> _WORK REQUEST_
Take the line containing "Given: Confirm with the Ok button" and every line below it through the end of the entries, and output them verbatim, pictures excluded.

■ ■ ■ ■ ■

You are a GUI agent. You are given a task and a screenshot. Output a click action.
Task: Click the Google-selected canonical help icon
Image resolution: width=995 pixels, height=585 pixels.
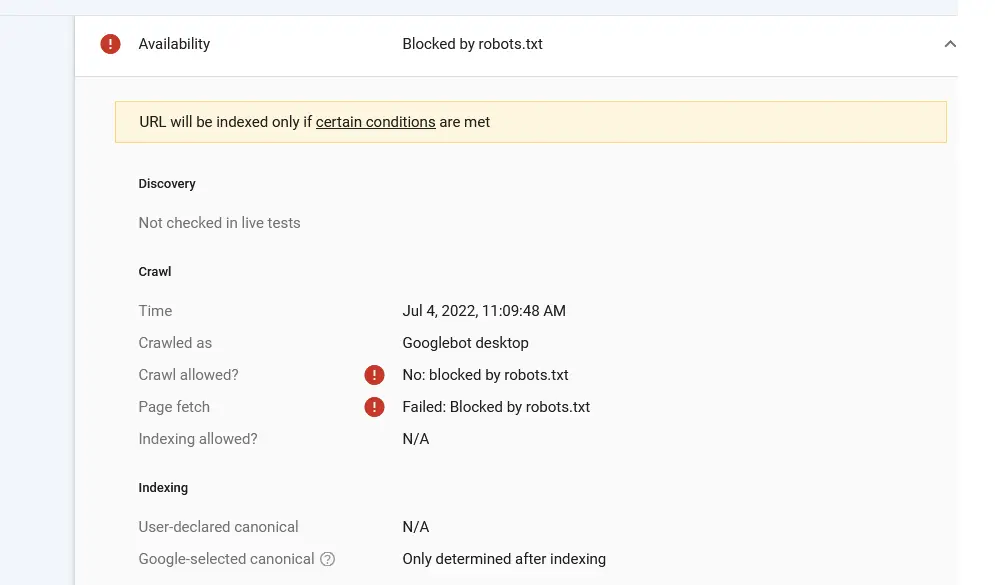327,559
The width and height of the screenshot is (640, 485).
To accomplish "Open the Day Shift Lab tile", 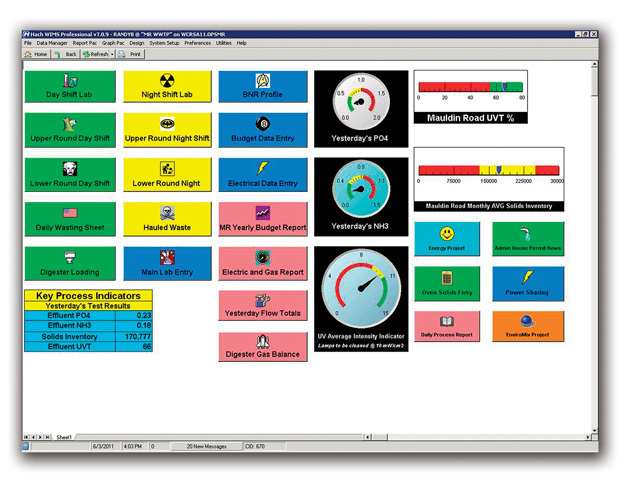I will pos(69,86).
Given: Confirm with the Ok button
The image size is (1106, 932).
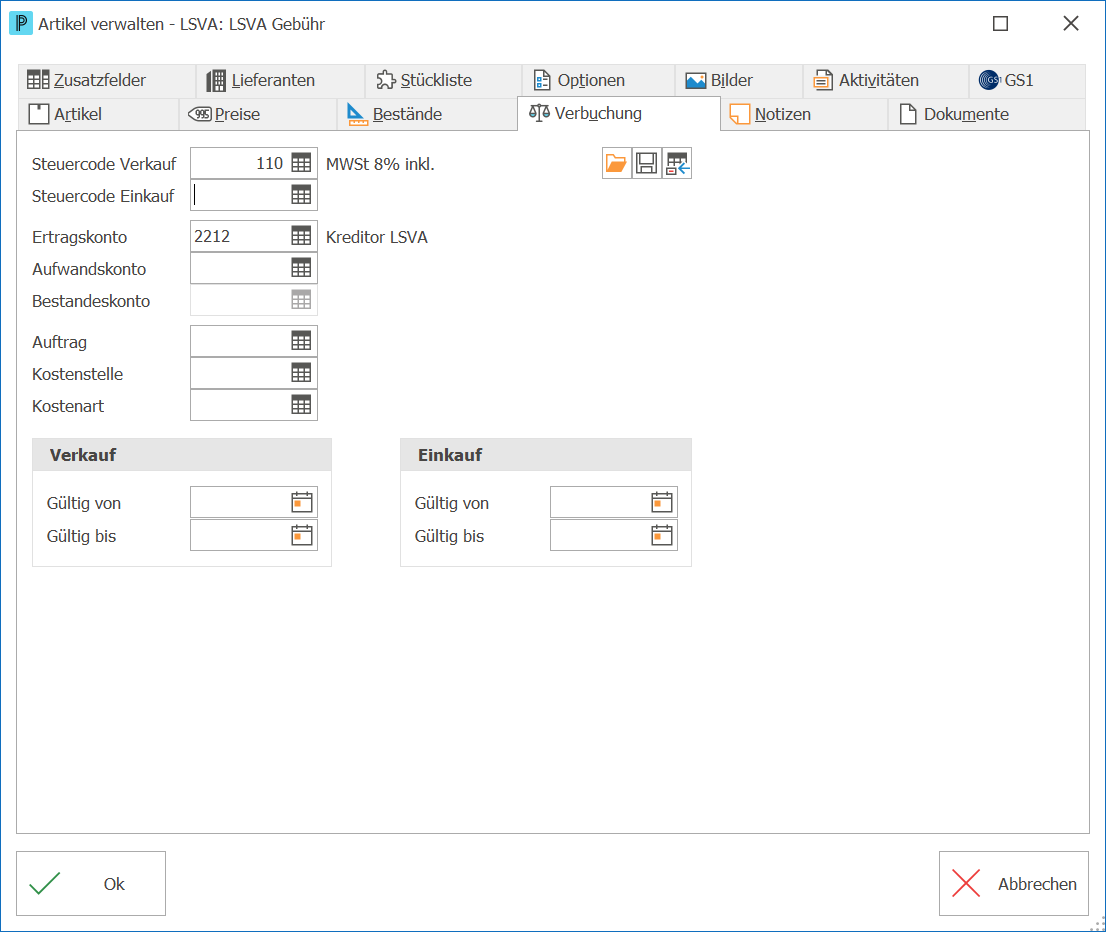Looking at the screenshot, I should (91, 883).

■ ■ ■ ■ ■

> _WRITTEN SOLUTION_
Given: Confirm with the Ok button
The image size is (1106, 932).
Looking at the screenshot, I should (91, 883).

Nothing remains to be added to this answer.